On February 9, Egypt opened the Rafah border with the Gaza strip “indefinitely” and “until further notice,” according to an Egyptian security source. This move comes after a two-day negotiation session between opposing Palestinian parties Hamas and Fatah in Cairo in regards to the legislative and presidential elections due to be held in Gaza and the West Bank in May and June 2021 – the first free elections since the 2006 presidential elections that catalyzed the Battle of Gaza. The parties agreed to have an ‘electoral court’ to arbitrate any disputes resulting from the election process or the results of the elections. Only uniformed Palestinian police will have a presence at the elections, and they will regulate election sites lawfully. The elections are expected to go ahead despite the fragile nature of peace in the region.
Although more than 4500 people have crossed the Rafah border since its opening, there is much uncertainty about the recent border opening. A vendor near Rafah border whose living depends on the opening of the Rafah border emphasizes that “as long as there are disputes, the crossing will continue to open and close.” There is considerable uncertainty among Egyptian authorities about the status of the border. According to AFP news agency, an Egyptian security source believes “this isn’t a routine or normal opening. This is the first time in years that the Rafah border crossing is opening indefinitely.”
However, the opening of the Rafah border comes in a series of seemingly permanent moves by Egyptian and Palestinian authorities that aim to create a suitable atmosphere for peaceful negotiations between Hamas and Fatah. According to Al Jazeera, the opening of the border is considered to be “an incentive for reconciliation between the main Palestinian forces [Hamas and Fatah].” The ultimate aim is to diplomatically persuade both factions to hold peaceful elections in Gaza and the West Bank in order to unify the region under a single elected government. The importance of this, is that it will undoubtedly reinstate a period of negotiation and cooperation between Hamas, Fatah, Egypt and Israel to secure peace in the region and to confront other pressing issues such as the COVID-19 Pandemic.
This is particularly important as the Gaza strip’s Rafah border with Egypt has been the strip’s only border to the outside world that is not controlled by Israel since the 1979 Egypt-Israel Peace Treaty. The Gaza strip houses approximately 2 million Palestinians and is often their only path to critical resources such as health care, food and humanitarian aid. In agreement with Israel, Egyptian authorities officially closed the border in 2007 in an attempt to stabilize the region after the Battle of Gaza, which saw Hamas militants forcefully remove Fatah leaders from their positions and take over the Gaza strip after Fatah refused to recognize a Hamas victory in the 2006 parliamentary elections. Since 2007, the Rafah border has been sporadically open only a few days at a time to allow Palestinians access to medical care, education and other resources. Recently, due to the COVID-19 pandemic, the border has been closely monitored and closed more often to avoid the spread of COVID-19 in the strip.

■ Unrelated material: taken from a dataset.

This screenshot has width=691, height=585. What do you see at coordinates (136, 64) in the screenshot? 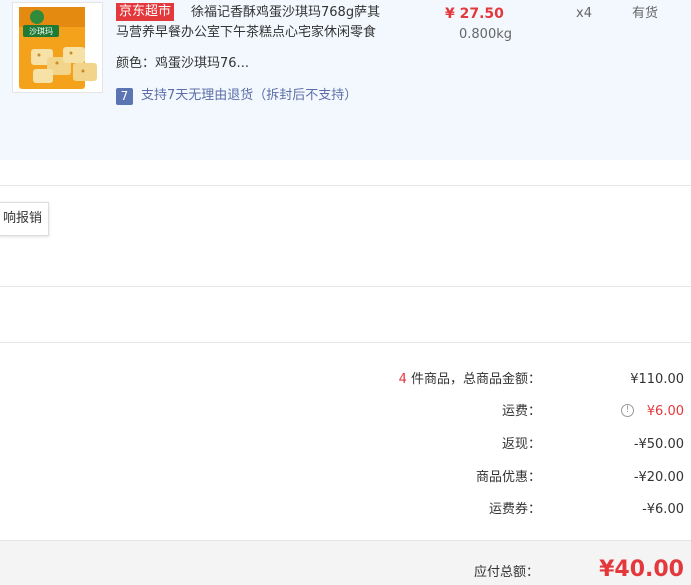
I see `spec-label: 颜色：` at bounding box center [136, 64].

The opening of the Rafah border amidst peaceful negotiations between Hamas, Fatah and Egypt is a hopeful sign of cooperation in the time of an ongoing health crisis in the region. The unprecedented nature of the most recent border opening points to the willingness of key parties in the region to shift policies to protect the health of Palestinians and to slowly reinstate peace after 15 excruciating years of violence, instability and destruction.